Well, here is one writer's opinion, Italo Calvino's 14 criteria for what makes a classic: https://www.themarginalian.org/2012/07/06/italo-calvinos-14-definitions-of-a-classic/
For pure enjoyment of the language, the words, the prose, I nominate Fanny Hill, by John Cleland. (published 1749) Words turned into art.
He makes a great case; my favorite point is number 9: "Classics are books which, the more we think we know them through hearsay, the more original, unexpected, and innovative we find them when we actually read them." I'm running into that when pursuing my project of watching movies that everyone talks about, but which I've never seen. Especially true of The Green Mile (didn't think much of The Shawshank Redemption, and hated Pulp Fiction).
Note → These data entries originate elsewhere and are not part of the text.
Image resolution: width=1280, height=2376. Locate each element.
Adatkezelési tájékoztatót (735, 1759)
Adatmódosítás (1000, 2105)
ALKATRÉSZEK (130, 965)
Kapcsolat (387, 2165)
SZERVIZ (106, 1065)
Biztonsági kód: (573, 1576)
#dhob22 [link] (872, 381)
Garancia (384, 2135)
For me, a classic speaks to the universality of the human experience. I suppose, of Calvino's criteria, #10 comes closest to that. A classic is the term given to any book which comes to represent the whole universe, a book on a par with ancient talismans. The books I would call classics made a big impact on me. I thought about them when I was away from them, and long after I had finished them. Two books that really got me thinking: Things Fall Apart, but Chinua Achebe As I Lay Dying, by William Faulkner
I don't read enough classics. I tend to prefer shorter ones, though. Animal Farm, 1984, and Fahrenheit 451 immediately come to mind as things that are still quite accessible. I want to read Frankenstein. Have heard good things.
Frankenstein is very strange. It's been a long time since I read it, but I remember the creature making incredibly long monologues in very proper Victorian English. I also remember the whole story hinging on a series of extremely unlikely coincidences. Apparently that was very common for stories of the time though. Aside from that, I did enjoy it, but found it quite a slog. I greatly preferred The Hunchback of Notre Dame, A Tale of Two Cities, and Moby Dick.
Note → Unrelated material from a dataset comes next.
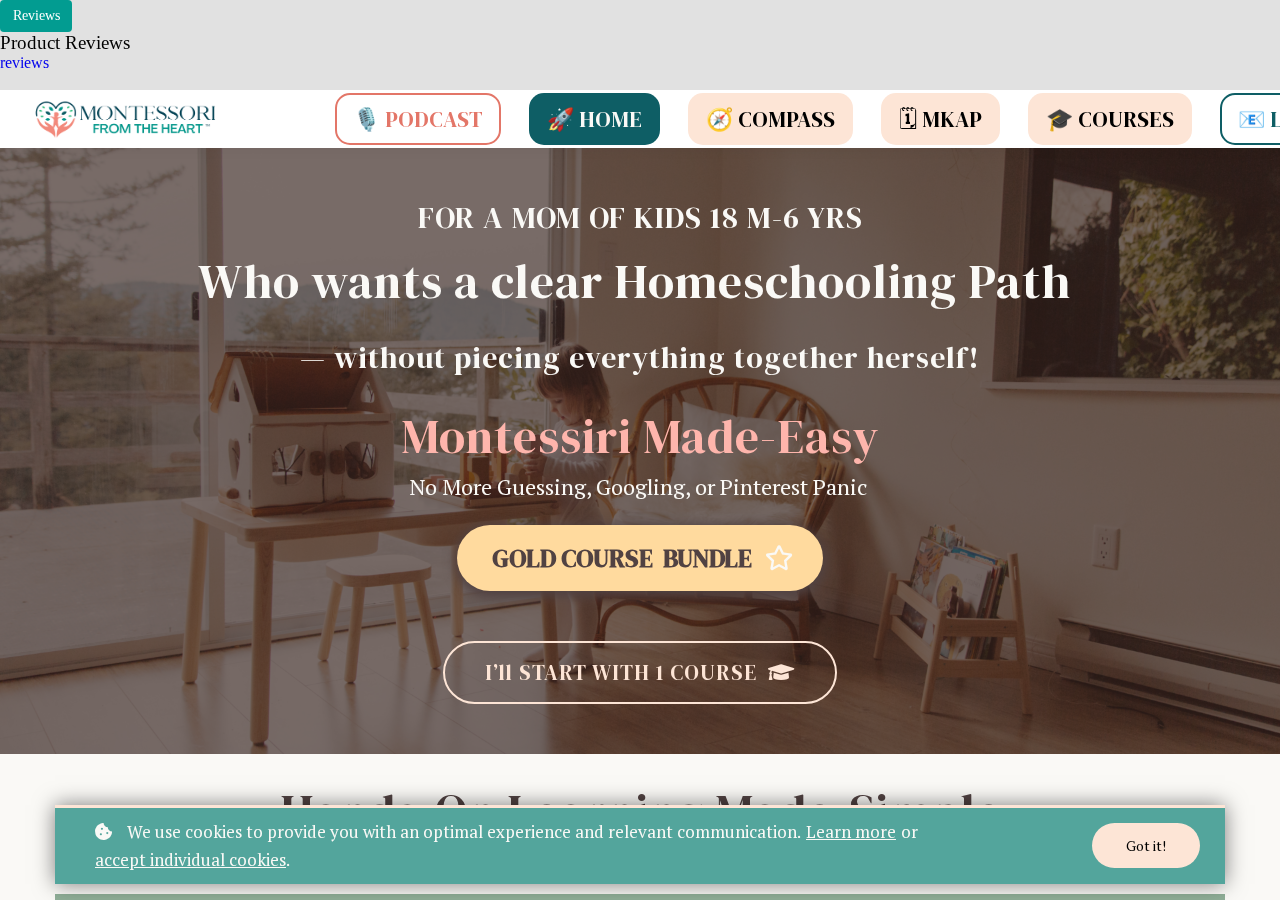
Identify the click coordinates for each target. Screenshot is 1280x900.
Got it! (1146, 845)
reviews (24, 62)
Paradise Lost, Moby Dick, Gargantua and Pantagruel, The Monk, Carmilla, and Melmoth the Wanderer are some of my favorites. One thing that strikes me about these books is that none of them would find a publisher today. Apart from being great reads they serve as reminders that so much of what is considered good writing today is quite arbitrary.
Great book—one of my all time favorites. I also quite like The Brothers Karamazov, which was my favorite novel for many years. But when I read Woolf’s To The Lighthouse I thought about it constantly for about a month and then decided to re-read it. I know Woolf doesn’t necessarily write conventional novels in the style of those most referenced in this thread (except for The Voyage Out, I guess) but have any of you read To The Light House? What she does in that novel is tremendous, especially given the fairly short length of it. It’s haunting and memorable and offers more to the reader with each subsequent read. I need to read As I lay Dying. It’s sitting on my shelf right now, along with countless others.
I have always despised classics. However, I would have never thought of "The Count of Monte Cristo" as a classic, because it's actually a good book, in fact, one of my all-time favorites. ;-)
How could I forget the novel that made the biggest impression on impressionable teenage me? Wuthering Heights, by Emily Bronte. The memory is seared into my brain of sitting in my desk at school and turning the last page and, jaw hanging, being utterly transported. The movie was really good, too.
I quite like Jane Austen. Brontë is a few decades later—would you say they are similar in style? Classic 19th century English novels?
I would think so, but I have never read Jane Austen. Only saw all the movies! But Jane Austen has quite a remarkable fan club Jane Austen Society of North America
To Kill a Mockingbird Huckleberry Finn Tom Sawyer Things Fall Apart Pride and Prejudice, however, I actually read the one with Zombies (could tell the difference in the authors)
I’ve wanted to read this for many years. I picked up a copy once - from where I remember not - but it was falling apart so I never started.